When I was working on some backup and recovery related features for a project based on Postgres, I noticed that there is file called
backup_label. By quickly google search, you can find some very nice blogs or books which discussed this topic, such as, The Internals of PostgreSQL, one of my favourite books. In this blog, I am going to talk it a little more based on my experience.
2. What is backup_label?
backup_label is a file created in $PGDATA folder when there is an
exclusive backup triggered by
pg_start_backup() and the backup is in progress. This
backup_label file will be removed once the
pg_stop_backup() is executed. Here, the
exclusive backup is one of the backup methods introduced to Postgres early, and as the name indicated, it does not support multiple backup activities at the same time. Because of this limitation, a frontend backup tool
pg_basebackup is added to the Postgres later. This
pg_basebackup client does allow multiple backup activities performed at the same time. Therefore, this kind of backup is called as
non-exclusive backup. Both backup methods use the
backup_label but in a different way.
In exclusive basebackup, the
backup_label will be generated automatically on the source server side. To see how this file looks like, you can run a command like,
select pg_start_backup('first backup'); from a psql console. Then you should be able to find a
backup_label file in $PGDATA folder with the content like below,
START WAL LOCATION: 0/6000028 (file 000000010000000000000006) CHECKPOINT LOCATION: 0/6000060 BACKUP METHOD: pg_start_backup BACKUP FROM: master START TIME: 2021-10-15 13:30:03 PDT LABEL: first backup START TIMELINE: 1
3. How does it work?
In exclusive backup mode, the Postgres source server will generate this file when
pg_sart_backup() is executed, and removed after
pg_stop_backup(), however, in non-executive backup mode, such as using
pg_basebackup client to perform a base backup, the
backup_label is only streamed to the client side but not physical saved to the source Postgres server.
As you can see in above
baseup_label file, it contains a similar checkpoint information compared to pg_controldata file. If a backup is used in recovery with this backup_label file present, then Postgres will use the checkpoint in backup_label to start the REDO process. The reason is that there could be multiple checkpoints happening during the backup process. After the recovery process is done, this
backup_label file will be renamed as
backup_label.old to indelicate the recovery finished properly. In simple words, with the
backup_label file, the database has a consistent checkpoint to recover from a proper archive.

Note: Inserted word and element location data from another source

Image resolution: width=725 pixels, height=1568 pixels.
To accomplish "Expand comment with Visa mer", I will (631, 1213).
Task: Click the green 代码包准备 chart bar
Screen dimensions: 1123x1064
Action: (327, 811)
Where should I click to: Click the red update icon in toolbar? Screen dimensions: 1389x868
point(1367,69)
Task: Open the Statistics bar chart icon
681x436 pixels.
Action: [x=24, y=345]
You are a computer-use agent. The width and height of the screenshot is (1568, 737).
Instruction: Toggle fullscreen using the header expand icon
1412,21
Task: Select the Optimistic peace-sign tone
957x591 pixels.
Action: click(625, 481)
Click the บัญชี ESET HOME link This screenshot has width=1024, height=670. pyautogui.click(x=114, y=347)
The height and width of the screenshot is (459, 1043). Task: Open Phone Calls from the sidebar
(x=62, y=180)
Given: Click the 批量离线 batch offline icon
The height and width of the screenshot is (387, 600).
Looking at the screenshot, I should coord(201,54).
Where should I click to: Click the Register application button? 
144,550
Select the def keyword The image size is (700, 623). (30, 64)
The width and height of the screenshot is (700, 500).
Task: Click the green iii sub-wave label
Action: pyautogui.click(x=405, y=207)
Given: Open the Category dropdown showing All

4. Does it impact any frontend tool?
The answer is
yes. Some frontend tools will perform differently if a
backup_label file is present. For example, if
pg_ctl sees a
backup_label file during smart shutdown process, it will wait for it to be removed by providing a waring message to the end user with something like,
WARNING: online backup mode is active Shutdown will not complete until pg_stop_backup() is called
Another example is the frontend tool
pg_rewind which creates a
backup_label to force a recovery to start from the last common checkpoint.
In this blog, I explained how the
backup_label file works in Postgres. I believe the end users won’t pay attention to it most of the time, but if you do encounter some issues related with
backup_label then I hope this blog can give you some clues.